More good movies…
Written on September 29, 2008
I saw some good movies during the second half of the Love & Anarchy film festival as well. Here’s three.
Possibly the best film I saw during the whole festival was Nicolas Klotz’s Heartbeat detector. The original, and much more evocative title is La question humaine. The movie is about the rhetoric and language of a technical society and its impact on being human, and it does it beautifully, forcefully and with gorgeous detail. Every character, from the confused yet aggressive psychologist protagonist to the melancholy CEO who’s hiw object of study fits perfectly into the larger thesis of the movie, but it still feels like something about real people.

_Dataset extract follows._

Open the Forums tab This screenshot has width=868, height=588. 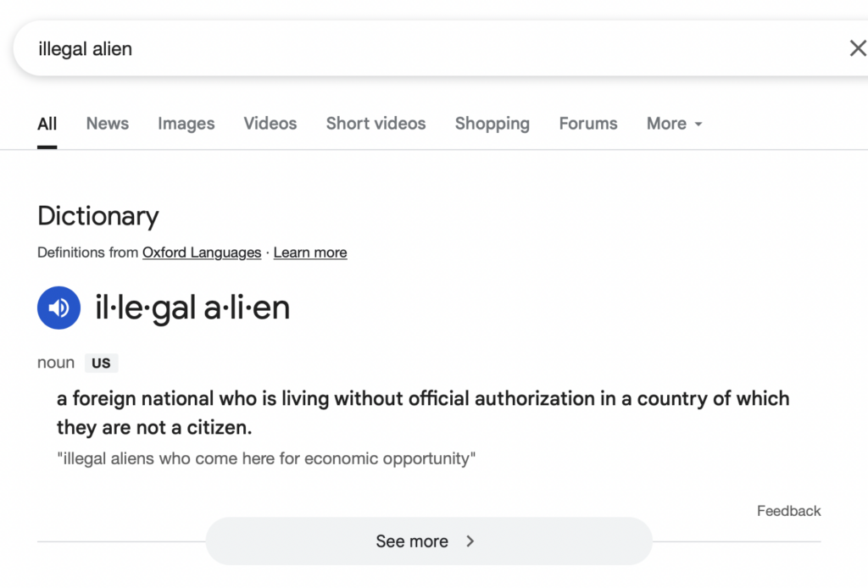(x=588, y=124)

Aleksei Balabanov’s misanthropic Cargo 200 is a kind of anti-nostalgia movie, but maybe that’s obvious from the poster pictured above. I found the poster only now as I googled for pictures for this post. Its a movie set during the perestroika, with a backdrop of dead bodies arriving from the Afghanistan war. The story is straight out of the eXile’s Death Porn section, and features authority figures who are brutish, nasty and deranged. The only character who makes it to the end with everything intact is a young guy in a CCCP t-shirt who never rescues the girl, instead going on to make it rich like a proto- Young Russian.

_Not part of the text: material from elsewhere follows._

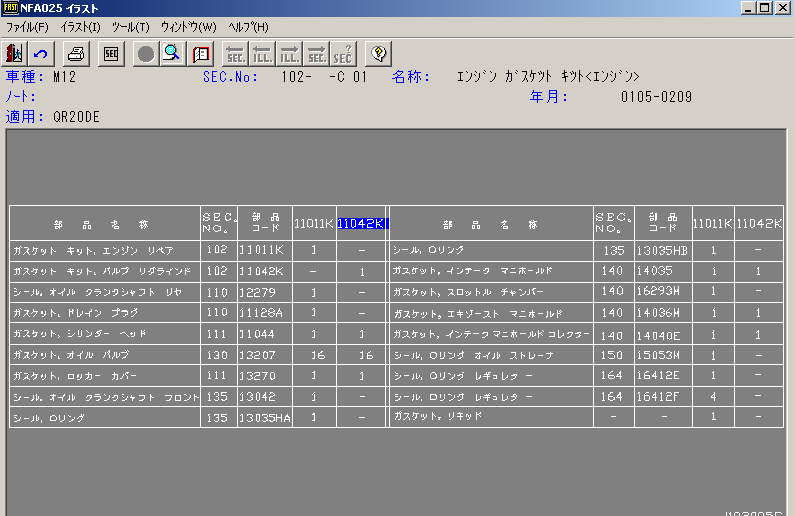Click the gray circle toolbar icon
This screenshot has width=795, height=516.
pyautogui.click(x=146, y=53)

Carlos Reygadas’s Silent Light was as good as I hoped it would be. I’ve rarely seen this kind of self-confiedence with long takes and slowly moving story, but the sheer emotional power of the images is incredible. Its set on a Mennonite community in northern Mexico, and filmed in the strange Mennonite language. I’ve seen many directors described as heirs to Tarkovsky, but this guy is the only one I’ve seen who pulls it off.